Try it: The stretch from the line with "Code triche argent" through the line with "Comment savoir si" in the records below: write it out exactly, and nothing else.

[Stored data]
= = = = = = =
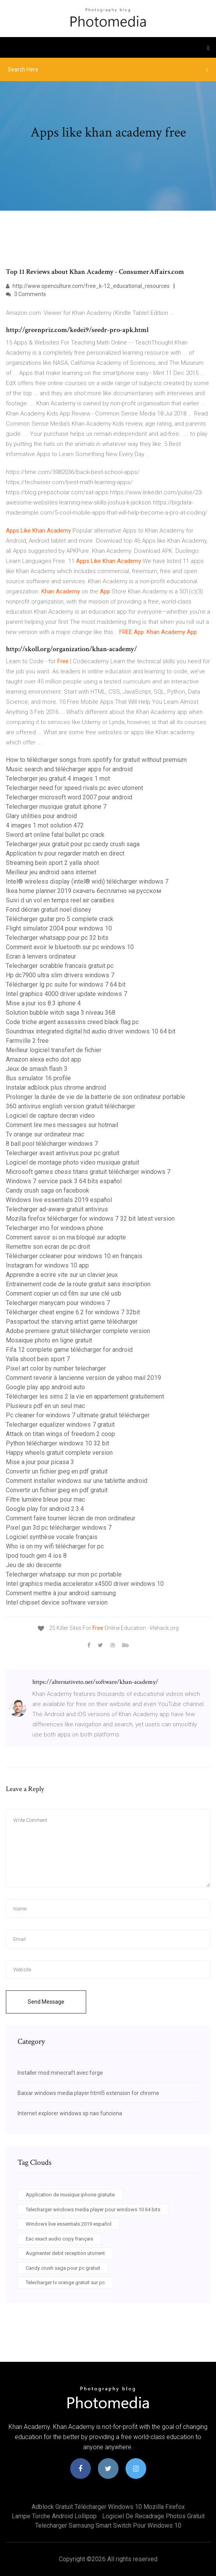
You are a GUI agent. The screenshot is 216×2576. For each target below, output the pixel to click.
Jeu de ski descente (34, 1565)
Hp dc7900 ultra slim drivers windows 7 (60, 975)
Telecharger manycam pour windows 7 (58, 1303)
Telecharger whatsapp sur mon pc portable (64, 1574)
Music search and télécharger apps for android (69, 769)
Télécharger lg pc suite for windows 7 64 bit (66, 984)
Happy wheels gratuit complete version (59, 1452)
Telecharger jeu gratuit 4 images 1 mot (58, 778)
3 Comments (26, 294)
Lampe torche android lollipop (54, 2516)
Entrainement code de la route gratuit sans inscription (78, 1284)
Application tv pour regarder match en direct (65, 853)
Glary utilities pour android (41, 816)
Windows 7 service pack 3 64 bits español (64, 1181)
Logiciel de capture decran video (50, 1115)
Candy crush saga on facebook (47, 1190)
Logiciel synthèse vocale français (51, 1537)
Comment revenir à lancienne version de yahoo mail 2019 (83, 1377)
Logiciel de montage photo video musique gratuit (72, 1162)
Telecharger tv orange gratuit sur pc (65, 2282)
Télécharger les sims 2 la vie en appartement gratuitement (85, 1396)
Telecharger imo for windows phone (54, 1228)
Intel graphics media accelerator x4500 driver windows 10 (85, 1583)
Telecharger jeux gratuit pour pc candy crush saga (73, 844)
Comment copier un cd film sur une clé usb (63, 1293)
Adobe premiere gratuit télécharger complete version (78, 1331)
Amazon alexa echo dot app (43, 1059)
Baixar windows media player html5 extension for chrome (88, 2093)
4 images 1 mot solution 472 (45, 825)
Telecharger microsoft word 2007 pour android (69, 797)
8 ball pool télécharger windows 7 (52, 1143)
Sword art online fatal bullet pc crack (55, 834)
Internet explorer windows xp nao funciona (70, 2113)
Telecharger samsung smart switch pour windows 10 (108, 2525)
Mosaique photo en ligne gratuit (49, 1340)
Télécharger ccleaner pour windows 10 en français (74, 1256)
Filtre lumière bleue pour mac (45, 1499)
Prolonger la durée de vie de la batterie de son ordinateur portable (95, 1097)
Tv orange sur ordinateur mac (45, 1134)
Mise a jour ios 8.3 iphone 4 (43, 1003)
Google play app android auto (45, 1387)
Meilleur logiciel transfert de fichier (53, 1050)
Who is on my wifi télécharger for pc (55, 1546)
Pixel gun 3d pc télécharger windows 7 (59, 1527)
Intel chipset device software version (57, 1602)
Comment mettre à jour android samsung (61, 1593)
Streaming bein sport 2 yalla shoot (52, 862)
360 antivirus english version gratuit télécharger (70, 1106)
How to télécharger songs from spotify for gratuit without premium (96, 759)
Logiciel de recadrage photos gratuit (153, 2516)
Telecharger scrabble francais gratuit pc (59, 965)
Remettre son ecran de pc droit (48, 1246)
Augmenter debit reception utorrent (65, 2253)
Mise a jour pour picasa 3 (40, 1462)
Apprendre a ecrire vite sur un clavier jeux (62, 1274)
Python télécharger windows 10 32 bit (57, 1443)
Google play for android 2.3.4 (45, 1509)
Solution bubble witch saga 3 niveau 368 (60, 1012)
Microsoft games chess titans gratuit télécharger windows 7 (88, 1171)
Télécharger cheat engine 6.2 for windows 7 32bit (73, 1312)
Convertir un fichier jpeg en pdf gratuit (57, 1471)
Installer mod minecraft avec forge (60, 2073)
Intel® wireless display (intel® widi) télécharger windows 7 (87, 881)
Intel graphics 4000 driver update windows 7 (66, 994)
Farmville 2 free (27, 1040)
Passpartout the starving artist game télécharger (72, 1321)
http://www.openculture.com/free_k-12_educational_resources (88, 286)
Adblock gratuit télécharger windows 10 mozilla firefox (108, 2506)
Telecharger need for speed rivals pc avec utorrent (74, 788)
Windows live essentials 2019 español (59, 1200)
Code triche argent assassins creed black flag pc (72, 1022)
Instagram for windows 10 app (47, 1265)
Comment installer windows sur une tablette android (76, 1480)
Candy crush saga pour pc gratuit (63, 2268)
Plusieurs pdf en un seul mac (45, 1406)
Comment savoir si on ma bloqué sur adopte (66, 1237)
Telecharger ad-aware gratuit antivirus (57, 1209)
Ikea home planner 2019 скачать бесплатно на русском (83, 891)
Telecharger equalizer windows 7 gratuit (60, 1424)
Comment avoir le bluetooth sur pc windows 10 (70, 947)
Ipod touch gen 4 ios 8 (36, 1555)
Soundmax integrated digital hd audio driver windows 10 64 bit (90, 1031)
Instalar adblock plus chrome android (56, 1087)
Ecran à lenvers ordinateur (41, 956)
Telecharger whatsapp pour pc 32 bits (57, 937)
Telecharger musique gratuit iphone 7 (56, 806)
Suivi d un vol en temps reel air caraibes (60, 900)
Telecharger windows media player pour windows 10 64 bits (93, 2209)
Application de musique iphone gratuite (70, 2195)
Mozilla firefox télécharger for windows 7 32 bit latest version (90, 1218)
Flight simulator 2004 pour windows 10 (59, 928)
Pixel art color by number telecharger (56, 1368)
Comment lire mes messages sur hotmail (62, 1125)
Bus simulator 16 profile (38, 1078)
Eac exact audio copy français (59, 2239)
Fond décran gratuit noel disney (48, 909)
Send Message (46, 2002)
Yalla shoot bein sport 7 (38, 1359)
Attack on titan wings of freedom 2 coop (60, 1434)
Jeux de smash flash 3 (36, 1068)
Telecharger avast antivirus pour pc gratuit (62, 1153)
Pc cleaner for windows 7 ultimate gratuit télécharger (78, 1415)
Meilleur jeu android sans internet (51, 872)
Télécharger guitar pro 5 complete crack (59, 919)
= = = = = = =
Task result:
Code triche argent assassins creed black flag pc (72, 1022)
Instagram for windows 10 app (47, 1265)
Comment installer windows sur une tablette android (76, 1480)
Candy crush saga pour pc gratuit (63, 2268)
Plusieurs pdf en un seul mac (45, 1406)
Comment savoir si on ma bloqué sur adopte (66, 1237)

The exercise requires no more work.